Agevolazioni: il bonus riqualificazione energetica può essere ceduto al fornitore

I contribuenti che ricadono nella no tax area, quelli con redditi esclusi dall’imposizione Irpef per espressa previsione o perché l’imposta lorda è assorbita dalle detrazioni per tipologia di reddito posseduto, e che risultano “incapienti” alla eventuale fruizione di bonus, riguardo la detrazione del 65% per spese di riqualificazione energetica su parti comuni condominiali, possono cedere, sotto forma di credito, ai fornitori che hanno effettuato i lavori, la detrazione loro spettante.

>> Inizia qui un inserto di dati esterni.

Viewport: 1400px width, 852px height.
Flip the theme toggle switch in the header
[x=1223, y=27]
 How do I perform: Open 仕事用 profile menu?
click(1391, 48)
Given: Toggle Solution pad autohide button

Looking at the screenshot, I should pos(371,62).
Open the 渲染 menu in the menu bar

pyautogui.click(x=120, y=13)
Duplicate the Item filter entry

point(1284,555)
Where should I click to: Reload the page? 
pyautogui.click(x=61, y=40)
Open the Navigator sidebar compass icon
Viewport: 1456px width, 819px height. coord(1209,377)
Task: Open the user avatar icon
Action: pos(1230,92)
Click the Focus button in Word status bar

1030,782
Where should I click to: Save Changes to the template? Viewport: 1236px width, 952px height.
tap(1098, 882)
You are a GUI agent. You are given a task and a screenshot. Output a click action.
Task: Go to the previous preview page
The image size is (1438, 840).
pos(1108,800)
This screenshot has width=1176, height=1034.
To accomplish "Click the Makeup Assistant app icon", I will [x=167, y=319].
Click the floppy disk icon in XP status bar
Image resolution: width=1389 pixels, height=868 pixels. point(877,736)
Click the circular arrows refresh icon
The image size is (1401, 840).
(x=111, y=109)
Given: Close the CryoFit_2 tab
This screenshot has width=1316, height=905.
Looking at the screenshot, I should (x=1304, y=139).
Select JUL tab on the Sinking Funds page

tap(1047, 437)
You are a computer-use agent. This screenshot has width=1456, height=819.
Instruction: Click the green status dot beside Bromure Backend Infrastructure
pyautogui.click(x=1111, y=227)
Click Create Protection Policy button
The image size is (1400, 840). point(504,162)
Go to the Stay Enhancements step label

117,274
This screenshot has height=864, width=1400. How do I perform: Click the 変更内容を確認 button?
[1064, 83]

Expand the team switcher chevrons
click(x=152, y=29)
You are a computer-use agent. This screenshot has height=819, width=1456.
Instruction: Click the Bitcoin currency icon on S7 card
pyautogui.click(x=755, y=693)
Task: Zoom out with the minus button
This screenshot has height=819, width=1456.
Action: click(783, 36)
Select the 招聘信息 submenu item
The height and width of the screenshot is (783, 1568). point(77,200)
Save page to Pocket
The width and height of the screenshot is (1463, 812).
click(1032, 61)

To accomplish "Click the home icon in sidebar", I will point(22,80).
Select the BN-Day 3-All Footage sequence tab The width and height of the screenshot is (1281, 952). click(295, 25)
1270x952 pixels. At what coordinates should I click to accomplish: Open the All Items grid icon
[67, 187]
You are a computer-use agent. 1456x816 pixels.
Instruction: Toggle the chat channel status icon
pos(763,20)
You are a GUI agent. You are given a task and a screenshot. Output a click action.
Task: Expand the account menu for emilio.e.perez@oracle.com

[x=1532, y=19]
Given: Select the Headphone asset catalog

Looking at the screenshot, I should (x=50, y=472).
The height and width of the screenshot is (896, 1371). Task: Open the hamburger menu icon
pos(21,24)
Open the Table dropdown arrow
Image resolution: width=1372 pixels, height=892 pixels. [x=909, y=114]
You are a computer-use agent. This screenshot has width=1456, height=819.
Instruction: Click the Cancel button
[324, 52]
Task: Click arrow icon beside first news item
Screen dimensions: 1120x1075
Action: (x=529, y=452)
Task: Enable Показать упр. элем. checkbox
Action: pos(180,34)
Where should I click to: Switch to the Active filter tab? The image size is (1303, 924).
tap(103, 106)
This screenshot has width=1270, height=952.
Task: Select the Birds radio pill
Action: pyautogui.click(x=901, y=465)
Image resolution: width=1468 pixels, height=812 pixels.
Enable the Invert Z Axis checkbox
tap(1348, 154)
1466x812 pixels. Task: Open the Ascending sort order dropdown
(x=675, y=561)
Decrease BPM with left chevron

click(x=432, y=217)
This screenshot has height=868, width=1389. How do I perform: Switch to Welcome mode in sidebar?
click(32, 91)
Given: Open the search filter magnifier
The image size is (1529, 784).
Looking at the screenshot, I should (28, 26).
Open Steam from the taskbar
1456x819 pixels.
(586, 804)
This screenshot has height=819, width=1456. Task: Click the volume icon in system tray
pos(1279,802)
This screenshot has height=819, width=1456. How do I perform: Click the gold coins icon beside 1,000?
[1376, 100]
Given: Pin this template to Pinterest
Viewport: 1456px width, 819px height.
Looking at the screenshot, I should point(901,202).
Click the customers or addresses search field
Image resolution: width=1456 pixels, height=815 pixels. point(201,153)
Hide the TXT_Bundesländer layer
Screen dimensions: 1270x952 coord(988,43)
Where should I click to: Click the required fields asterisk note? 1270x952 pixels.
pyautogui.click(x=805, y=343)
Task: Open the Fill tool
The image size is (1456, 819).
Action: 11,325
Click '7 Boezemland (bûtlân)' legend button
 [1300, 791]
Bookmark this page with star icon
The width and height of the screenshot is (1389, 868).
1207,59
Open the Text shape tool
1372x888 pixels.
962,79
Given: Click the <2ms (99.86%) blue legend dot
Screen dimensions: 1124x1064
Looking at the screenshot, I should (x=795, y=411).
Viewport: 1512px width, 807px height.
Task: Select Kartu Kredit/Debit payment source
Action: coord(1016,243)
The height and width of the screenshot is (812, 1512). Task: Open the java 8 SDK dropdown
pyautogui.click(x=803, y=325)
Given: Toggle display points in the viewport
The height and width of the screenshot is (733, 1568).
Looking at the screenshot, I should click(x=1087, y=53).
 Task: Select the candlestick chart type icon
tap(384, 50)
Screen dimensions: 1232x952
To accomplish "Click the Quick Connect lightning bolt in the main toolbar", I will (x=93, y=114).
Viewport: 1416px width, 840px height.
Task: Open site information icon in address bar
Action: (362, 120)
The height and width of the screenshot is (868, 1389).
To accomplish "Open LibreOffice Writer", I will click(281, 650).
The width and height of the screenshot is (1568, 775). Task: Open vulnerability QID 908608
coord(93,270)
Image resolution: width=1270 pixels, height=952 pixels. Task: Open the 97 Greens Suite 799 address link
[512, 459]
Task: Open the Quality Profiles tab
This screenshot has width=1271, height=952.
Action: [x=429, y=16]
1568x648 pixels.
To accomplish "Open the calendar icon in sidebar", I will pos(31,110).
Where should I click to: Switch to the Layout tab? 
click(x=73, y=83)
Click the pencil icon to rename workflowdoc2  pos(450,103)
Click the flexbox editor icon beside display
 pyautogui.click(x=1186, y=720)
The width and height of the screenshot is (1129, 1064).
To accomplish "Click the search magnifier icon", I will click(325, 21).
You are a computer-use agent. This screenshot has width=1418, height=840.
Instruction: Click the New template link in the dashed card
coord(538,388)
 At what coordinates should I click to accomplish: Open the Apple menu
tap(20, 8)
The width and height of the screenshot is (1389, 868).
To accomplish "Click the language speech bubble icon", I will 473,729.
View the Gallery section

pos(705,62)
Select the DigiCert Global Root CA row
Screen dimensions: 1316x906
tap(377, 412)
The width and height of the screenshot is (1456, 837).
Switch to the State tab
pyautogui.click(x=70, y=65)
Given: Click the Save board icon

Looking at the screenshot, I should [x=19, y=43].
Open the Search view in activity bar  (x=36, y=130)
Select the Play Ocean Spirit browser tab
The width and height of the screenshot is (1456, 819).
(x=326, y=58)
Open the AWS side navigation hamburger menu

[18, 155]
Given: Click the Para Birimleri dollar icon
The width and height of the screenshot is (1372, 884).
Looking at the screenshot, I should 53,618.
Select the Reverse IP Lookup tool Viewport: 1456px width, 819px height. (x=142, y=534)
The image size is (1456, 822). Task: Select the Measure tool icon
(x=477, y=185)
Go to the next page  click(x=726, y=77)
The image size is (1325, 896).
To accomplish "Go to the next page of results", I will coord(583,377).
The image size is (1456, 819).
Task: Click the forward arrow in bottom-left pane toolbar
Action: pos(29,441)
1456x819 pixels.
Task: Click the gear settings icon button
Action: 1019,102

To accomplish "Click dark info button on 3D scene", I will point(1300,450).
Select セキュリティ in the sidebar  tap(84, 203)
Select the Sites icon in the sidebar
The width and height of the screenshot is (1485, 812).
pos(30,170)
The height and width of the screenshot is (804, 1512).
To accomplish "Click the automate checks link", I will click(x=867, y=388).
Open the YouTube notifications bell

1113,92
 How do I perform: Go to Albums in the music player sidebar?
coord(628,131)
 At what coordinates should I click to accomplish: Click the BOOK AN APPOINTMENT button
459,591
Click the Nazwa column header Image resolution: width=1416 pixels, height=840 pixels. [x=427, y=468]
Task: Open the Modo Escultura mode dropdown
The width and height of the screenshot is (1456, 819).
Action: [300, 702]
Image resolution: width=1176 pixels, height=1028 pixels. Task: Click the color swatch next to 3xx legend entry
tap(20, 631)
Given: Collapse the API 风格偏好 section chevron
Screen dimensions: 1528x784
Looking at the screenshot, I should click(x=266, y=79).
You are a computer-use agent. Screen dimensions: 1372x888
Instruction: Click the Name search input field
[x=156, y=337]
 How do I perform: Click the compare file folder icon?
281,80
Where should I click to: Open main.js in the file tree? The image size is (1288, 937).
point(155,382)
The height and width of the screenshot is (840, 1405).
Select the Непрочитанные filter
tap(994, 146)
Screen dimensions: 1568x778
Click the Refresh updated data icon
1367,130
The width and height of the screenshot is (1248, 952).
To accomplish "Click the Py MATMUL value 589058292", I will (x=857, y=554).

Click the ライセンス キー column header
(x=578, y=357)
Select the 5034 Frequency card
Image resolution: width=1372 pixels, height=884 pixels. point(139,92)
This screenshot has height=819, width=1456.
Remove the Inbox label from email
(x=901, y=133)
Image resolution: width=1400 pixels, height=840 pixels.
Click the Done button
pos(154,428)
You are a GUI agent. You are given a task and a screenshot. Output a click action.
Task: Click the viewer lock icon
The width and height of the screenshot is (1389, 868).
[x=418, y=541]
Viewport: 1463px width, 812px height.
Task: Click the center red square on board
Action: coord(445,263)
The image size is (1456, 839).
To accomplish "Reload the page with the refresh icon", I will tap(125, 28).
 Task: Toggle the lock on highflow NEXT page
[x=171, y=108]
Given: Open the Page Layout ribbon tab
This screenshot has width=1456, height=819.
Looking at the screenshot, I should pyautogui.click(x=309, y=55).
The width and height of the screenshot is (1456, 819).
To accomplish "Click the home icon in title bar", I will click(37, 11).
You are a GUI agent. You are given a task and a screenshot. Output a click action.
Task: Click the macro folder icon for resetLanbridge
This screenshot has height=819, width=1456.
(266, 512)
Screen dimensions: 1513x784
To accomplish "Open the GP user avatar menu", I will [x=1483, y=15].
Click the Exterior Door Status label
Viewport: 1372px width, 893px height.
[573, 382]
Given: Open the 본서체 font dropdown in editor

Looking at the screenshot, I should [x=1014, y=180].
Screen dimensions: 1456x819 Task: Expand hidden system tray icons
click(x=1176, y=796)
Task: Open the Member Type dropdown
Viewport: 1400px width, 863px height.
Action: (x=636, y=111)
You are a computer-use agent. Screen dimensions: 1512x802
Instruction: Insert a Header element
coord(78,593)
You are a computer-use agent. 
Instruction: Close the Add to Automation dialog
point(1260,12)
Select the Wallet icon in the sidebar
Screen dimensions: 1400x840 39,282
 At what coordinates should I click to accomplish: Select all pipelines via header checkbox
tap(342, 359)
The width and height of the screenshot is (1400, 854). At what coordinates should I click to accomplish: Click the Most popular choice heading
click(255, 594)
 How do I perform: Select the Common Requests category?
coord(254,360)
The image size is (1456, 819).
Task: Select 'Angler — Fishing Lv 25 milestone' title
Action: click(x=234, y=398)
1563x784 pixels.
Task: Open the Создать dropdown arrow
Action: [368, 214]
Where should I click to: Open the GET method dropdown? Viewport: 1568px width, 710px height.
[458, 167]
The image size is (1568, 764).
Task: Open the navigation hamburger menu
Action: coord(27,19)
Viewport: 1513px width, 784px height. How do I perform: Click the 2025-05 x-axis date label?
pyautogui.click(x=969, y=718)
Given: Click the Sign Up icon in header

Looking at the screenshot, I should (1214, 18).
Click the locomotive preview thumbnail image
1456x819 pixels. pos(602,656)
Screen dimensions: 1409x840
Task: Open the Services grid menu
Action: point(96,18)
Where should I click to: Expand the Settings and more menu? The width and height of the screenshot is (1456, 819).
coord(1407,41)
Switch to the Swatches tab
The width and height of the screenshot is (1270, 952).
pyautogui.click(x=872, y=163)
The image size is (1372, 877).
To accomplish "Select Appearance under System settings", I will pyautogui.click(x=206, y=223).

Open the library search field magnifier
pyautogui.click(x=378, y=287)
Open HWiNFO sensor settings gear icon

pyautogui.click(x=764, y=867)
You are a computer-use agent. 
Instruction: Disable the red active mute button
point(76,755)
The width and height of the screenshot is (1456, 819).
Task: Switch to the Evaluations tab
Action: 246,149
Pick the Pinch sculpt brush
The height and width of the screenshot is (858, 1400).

La novità è contenuta nella legge di Stabilità 2016 e il provvedimento del direttore dell’Agenzia delle Entrate del 22 marzo 2016 ne stabilisce le modalità di fruizione. Il credito cedibile, pari al 65% dei costi a carico del singolo condomino in base alla tabella millesimale di ripartizione, riguarda le spese sostenute nel 2016, anche se riferite a interventi iniziati in anni precedenti. Per effettuare la cessione del credito la volontà dei condòmini interessati deve risultare dalla delibera assembleare che approva i lavori oppure da una specifica comunicazione inviata successivamente al condominio. Entro il 31 marzo 2017 il condominio dovrà darne comunicazione in via telematica, all’Agenzia delle Entrate. I fornitori potranno utilizzare il credito concesso a partire dal 10 aprile 2017, ripartito in dieci quote annuali di pari importo, in compensazione tramite modello F24 presentato esclusivamente attraverso i servizi telematici dell’Agenzia delle Entrate.